== Source material ==
/---

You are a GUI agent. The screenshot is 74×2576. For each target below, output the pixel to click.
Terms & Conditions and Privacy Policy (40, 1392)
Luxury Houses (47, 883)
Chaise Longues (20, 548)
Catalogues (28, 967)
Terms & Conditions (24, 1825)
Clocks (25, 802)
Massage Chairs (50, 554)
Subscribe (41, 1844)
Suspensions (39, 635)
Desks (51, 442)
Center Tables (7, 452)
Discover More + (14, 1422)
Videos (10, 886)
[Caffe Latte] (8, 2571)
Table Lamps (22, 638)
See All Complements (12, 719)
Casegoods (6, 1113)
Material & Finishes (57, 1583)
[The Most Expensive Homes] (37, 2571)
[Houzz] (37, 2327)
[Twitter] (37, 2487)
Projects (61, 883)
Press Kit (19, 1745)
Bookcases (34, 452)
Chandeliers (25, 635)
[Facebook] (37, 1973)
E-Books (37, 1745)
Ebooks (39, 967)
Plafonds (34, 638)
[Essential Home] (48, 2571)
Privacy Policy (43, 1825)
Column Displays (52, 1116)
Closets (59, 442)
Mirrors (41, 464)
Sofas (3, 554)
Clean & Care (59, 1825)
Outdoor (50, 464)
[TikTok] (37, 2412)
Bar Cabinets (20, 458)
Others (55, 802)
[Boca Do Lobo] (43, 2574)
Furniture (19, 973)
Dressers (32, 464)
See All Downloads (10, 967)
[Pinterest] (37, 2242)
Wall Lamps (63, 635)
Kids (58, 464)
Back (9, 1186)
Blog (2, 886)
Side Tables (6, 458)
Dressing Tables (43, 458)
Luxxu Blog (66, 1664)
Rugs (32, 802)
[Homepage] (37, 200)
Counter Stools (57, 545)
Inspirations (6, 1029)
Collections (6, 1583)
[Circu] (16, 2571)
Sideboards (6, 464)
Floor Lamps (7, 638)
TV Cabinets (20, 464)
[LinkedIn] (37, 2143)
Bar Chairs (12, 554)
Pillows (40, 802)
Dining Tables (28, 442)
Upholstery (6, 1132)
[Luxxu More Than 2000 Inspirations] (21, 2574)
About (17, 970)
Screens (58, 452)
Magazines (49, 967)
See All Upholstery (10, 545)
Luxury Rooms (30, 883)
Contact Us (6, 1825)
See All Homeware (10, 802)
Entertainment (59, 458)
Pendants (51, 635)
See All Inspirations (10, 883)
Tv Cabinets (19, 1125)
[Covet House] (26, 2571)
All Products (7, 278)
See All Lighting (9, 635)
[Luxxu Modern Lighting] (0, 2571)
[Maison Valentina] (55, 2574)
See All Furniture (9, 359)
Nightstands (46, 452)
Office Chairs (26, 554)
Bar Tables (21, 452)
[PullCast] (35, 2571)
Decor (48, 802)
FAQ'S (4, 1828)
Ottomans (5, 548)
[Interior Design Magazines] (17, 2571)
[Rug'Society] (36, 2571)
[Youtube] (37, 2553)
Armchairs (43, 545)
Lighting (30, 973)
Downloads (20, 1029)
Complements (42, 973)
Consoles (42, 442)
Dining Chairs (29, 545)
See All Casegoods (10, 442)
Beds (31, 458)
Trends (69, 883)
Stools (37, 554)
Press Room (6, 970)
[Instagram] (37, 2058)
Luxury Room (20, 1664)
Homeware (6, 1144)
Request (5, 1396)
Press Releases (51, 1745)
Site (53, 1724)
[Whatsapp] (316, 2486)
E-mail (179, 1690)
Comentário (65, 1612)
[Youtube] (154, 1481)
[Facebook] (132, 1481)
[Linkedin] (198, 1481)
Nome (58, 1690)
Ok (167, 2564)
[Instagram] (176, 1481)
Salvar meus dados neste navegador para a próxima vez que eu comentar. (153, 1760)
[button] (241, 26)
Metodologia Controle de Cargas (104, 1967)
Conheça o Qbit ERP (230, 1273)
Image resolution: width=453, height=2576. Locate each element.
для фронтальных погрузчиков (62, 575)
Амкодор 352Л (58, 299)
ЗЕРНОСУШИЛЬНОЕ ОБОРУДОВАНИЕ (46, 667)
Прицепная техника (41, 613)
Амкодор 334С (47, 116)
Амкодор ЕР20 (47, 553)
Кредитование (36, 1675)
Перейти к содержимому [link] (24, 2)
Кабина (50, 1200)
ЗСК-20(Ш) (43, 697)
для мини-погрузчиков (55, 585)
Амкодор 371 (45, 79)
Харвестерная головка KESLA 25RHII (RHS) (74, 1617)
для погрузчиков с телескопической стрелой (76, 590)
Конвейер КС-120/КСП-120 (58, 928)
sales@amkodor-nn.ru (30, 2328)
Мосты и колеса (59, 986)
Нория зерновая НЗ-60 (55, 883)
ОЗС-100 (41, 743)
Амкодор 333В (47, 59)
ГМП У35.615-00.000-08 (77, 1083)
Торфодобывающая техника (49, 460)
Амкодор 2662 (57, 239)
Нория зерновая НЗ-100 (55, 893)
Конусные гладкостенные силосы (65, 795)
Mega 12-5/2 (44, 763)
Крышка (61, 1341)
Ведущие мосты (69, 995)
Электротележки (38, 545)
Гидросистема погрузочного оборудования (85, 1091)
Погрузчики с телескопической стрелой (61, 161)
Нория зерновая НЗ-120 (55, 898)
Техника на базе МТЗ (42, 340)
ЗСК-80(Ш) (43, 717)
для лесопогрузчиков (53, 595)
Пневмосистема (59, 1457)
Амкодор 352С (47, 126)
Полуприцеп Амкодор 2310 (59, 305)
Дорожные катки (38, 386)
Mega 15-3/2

\---

== Exercise instructions ==
Look above for the line holding "[Essential Home] (48, 2571)", then set down exactly that line and every line after it up to and including the line holding "Blog (2, 886)", with nothing else.

== Task response ==
[Essential Home] (48, 2571)
Privacy Policy (43, 1825)
Column Displays (52, 1116)
Closets (59, 442)
Mirrors (41, 464)
Sofas (3, 554)
Clean & Care (59, 1825)
Outdoor (50, 464)
[TikTok] (37, 2412)
Bar Cabinets (20, 458)
Others (55, 802)
[Boca Do Lobo] (43, 2574)
Furniture (19, 973)
Dressers (32, 464)
See All Downloads (10, 967)
[Pinterest] (37, 2242)
Wall Lamps (63, 635)
Kids (58, 464)
Back (9, 1186)
Blog (2, 886)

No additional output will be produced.